BD is genuinely sorry to hear of your less-capable son, and the corresponding time that situation involves. But if you can't free up the time you would like to play catch, or whatever else, you might bribe the other boys to help with that in exchange for something they desperately want. And to make sure they take this task seriously, and don't take out their inconvenience on the brother ( BD knows about resentment among siblings), establish some goal, e.g., percentage of successful catches from a specified distance (something beyond his current capability) so they will work in good faith at achieving the improvement. Would need to monitor the progress, adjust the parameters, maybe pay them off anyway even if there was ultimately no improvement. Might also impose some conditions like if brother "accidentally" get s smashed in the face with a thrown ball, and doesn't want to play anymore, all the potential rewards are forfeited.....

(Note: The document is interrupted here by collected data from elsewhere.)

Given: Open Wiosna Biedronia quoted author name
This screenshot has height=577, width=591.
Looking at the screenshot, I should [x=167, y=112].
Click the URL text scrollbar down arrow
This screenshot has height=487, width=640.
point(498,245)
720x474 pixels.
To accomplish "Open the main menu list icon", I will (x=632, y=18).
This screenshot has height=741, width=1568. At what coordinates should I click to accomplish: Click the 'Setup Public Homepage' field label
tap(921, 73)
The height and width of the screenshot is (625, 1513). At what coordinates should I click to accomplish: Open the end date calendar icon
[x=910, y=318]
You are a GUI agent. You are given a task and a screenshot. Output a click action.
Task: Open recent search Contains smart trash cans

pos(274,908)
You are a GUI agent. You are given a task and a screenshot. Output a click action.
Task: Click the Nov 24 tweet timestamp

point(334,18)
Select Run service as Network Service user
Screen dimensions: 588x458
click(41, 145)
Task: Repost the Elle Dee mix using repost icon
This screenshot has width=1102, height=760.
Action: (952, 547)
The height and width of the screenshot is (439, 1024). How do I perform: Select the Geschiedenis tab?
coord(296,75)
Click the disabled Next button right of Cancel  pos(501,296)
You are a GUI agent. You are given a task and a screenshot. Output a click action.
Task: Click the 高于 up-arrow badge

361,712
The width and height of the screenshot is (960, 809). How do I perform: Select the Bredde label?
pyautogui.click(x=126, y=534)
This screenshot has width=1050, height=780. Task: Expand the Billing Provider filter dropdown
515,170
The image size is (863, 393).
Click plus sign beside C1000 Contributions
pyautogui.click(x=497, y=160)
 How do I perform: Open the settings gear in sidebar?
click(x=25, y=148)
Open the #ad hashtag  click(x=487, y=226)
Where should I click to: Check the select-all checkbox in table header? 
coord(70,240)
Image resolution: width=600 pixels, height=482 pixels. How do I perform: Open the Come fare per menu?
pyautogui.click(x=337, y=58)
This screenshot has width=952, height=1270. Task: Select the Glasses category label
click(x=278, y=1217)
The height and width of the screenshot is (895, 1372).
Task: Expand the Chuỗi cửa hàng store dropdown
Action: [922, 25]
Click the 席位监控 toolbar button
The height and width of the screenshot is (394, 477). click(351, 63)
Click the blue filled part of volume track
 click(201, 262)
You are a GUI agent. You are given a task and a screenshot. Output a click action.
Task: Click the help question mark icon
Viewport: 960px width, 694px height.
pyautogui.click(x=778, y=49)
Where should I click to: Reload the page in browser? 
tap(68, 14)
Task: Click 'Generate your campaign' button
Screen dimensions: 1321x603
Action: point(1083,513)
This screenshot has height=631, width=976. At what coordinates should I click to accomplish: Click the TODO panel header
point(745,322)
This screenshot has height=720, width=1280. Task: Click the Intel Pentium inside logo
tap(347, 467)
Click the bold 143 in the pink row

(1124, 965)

Kids make a good *resource*. As you may have noticed, they are endlessly wanting Money or Stuff. Best to avoid just giving it to them -- try to get something *you* want out of them in return and make it stick, follow through. Lawns mowed, cars washed, rooms cleaned, vegetables eaten, anything at all you're having difficulty with. It develops a work ethic and appreciation of the "No Free Lunch" reality looming in adulthood. It is an excellent character-building process. Best to get these activities well-established before kids start getting very independent as teenagers. Appropriate bribe also works to get them doing productive activity (optional summer classes?) rather than otherwise hanging out at the beach, or on (now days) Facebook and Instagram....

John Kurman said...

Ken, call me soft-headed or hearted, but I think you know every interaction with your son is a win-win, and not just you and him but, his brothers, family, neighborhood,all the way to me, a stranger. It's the weird partially eusocial neotonistic mutation we particular apes got. And it serves us well, most of the time, being chimp-childlike and loving. Point being, BD is a preformationist, believing in innate or inherent qualities of fitness, when in fact it is an environmental fitness wall that that DNA spaghetti gets epigenetically flung at. Further point being, I think you made your point.